*** Provided material ***

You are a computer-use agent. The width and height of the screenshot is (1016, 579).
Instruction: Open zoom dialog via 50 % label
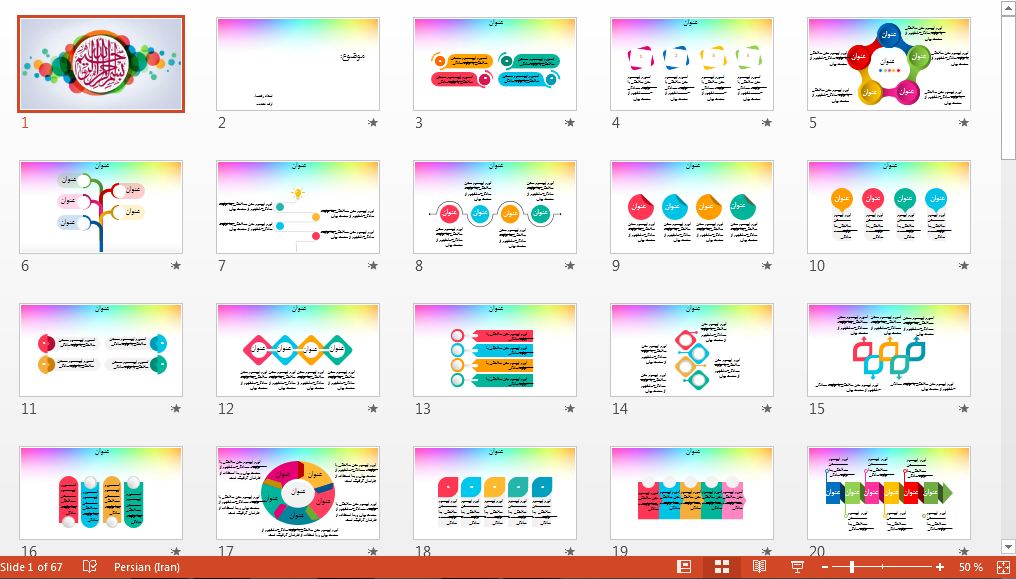[x=970, y=567]
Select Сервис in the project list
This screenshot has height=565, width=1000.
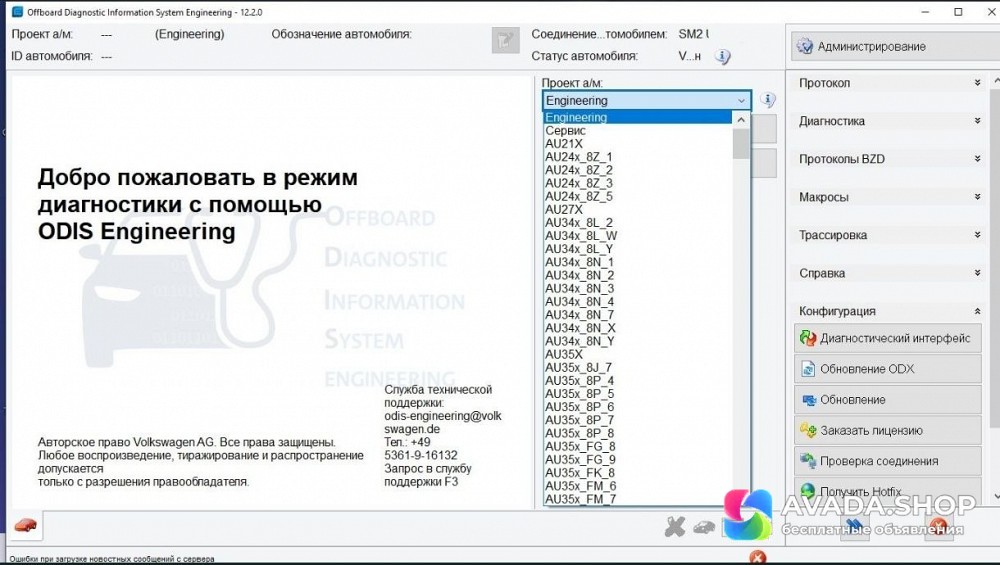tap(566, 131)
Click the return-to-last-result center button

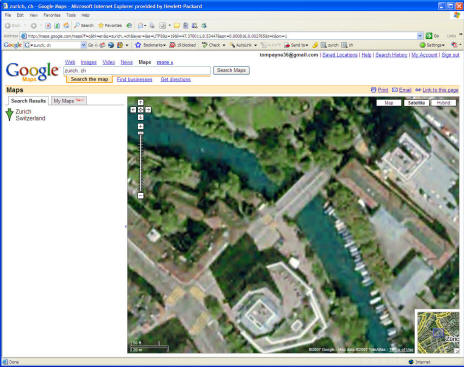point(140,110)
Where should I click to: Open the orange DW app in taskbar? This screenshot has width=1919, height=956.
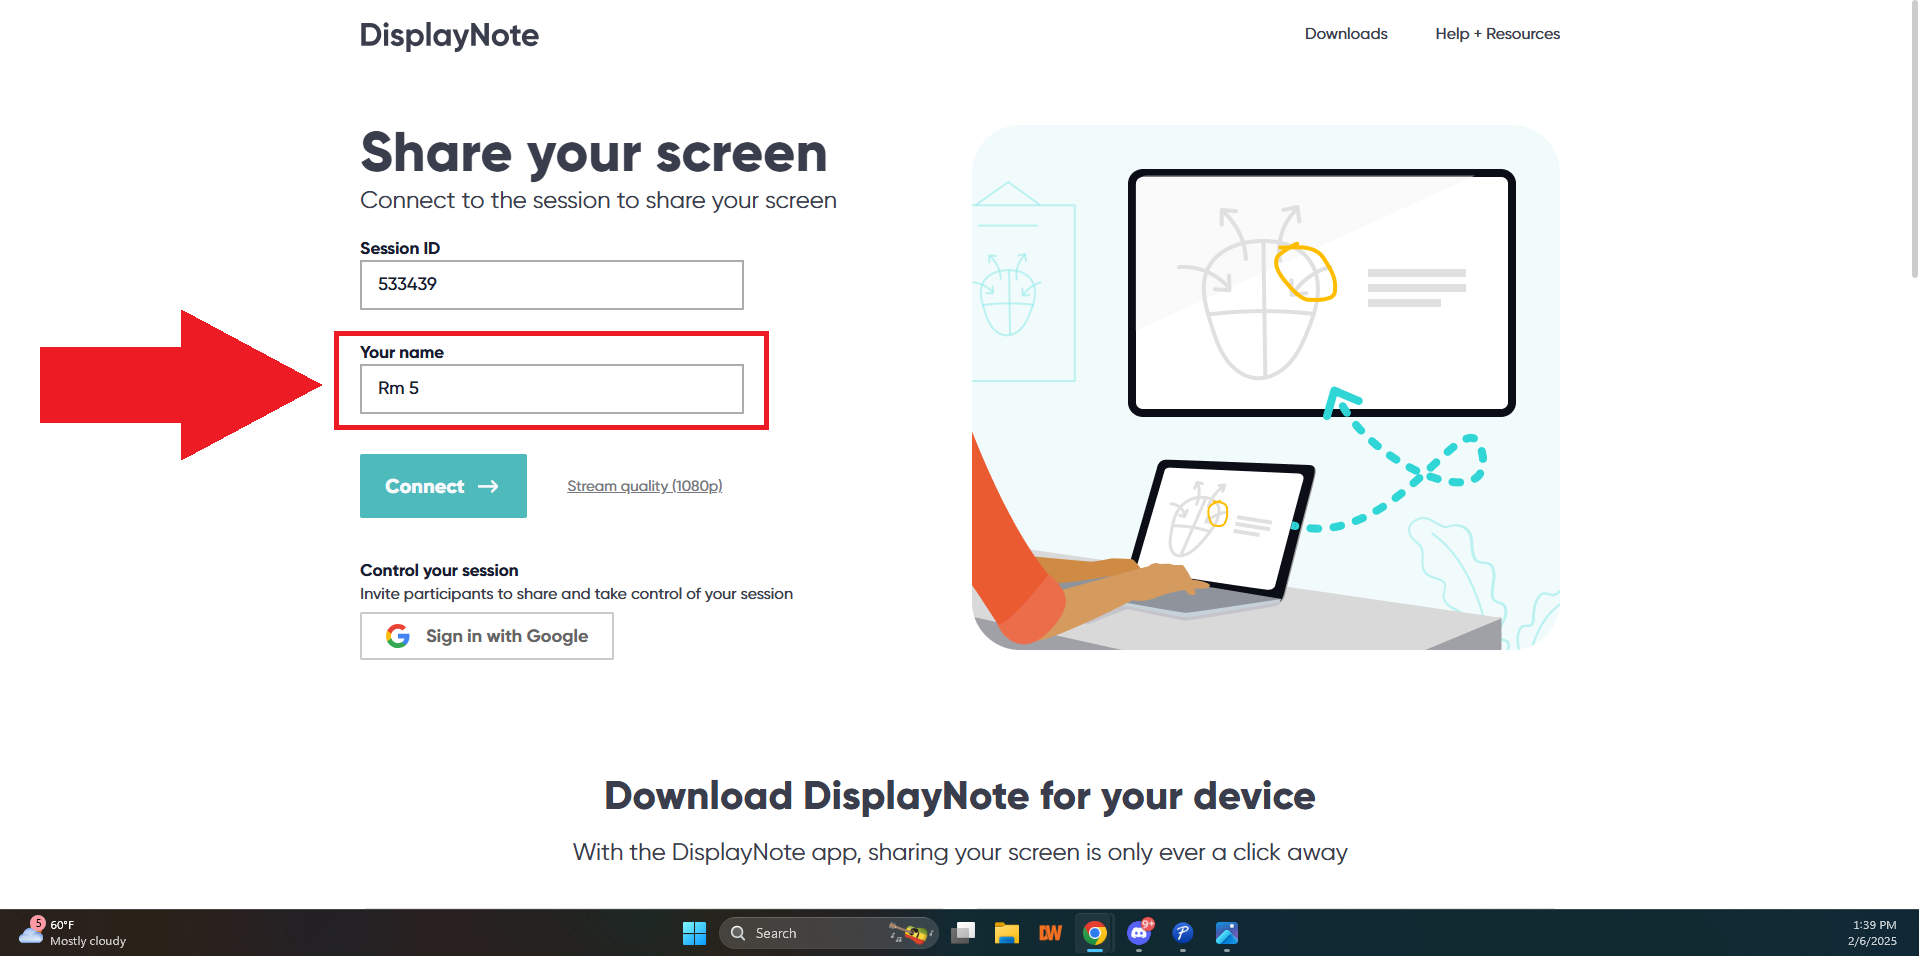pos(1050,933)
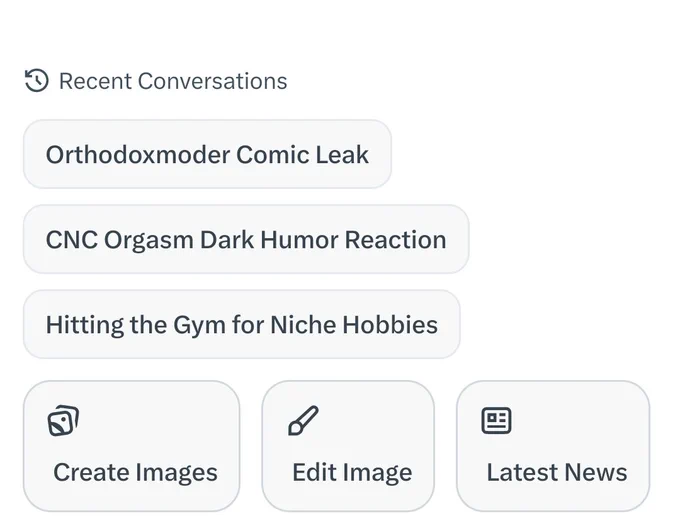Image resolution: width=680 pixels, height=516 pixels.
Task: Select the Edit Image card
Action: coord(348,446)
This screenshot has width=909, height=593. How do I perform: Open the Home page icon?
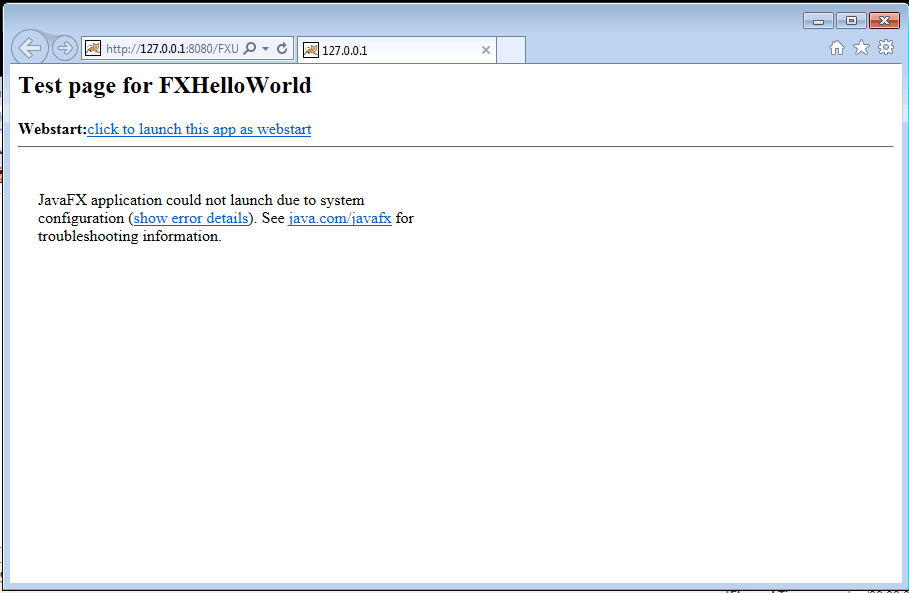837,48
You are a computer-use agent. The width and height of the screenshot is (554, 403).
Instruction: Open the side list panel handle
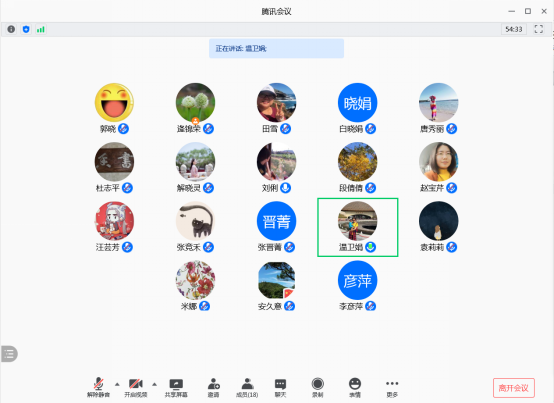coord(9,354)
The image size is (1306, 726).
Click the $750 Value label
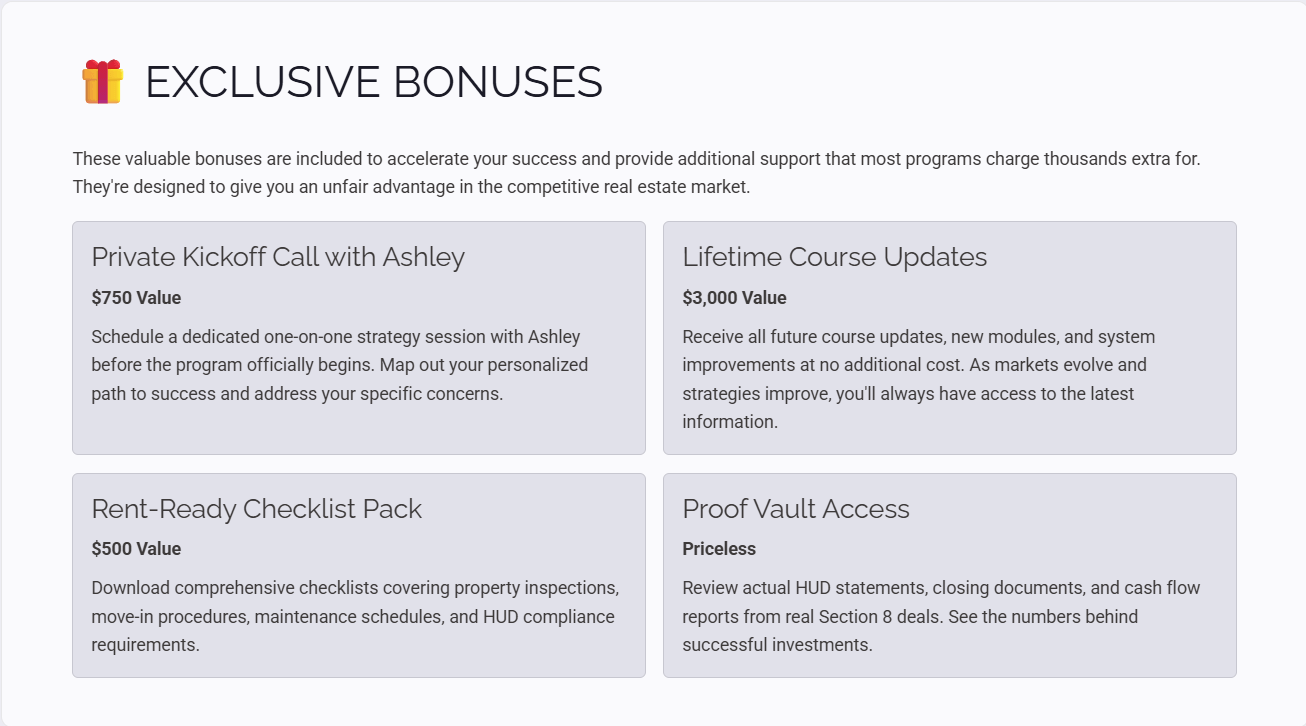136,298
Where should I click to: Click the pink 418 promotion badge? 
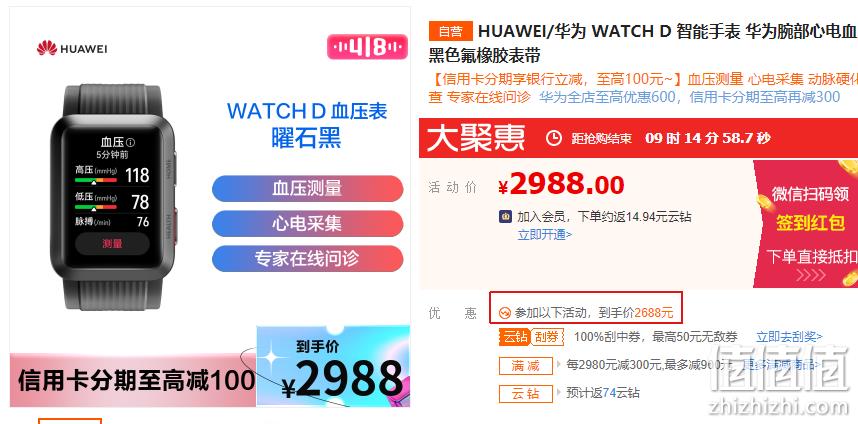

*** End of Provided material ***

_How to complete this task:_
Reproduce each line of the entries in which the word "computer" is found.

_Task output:_
You are a computer-use agent. The width and height of the screenshot is (1016, 579).
You are a computer-use agent. The width and height of the screenshot is (554, 403).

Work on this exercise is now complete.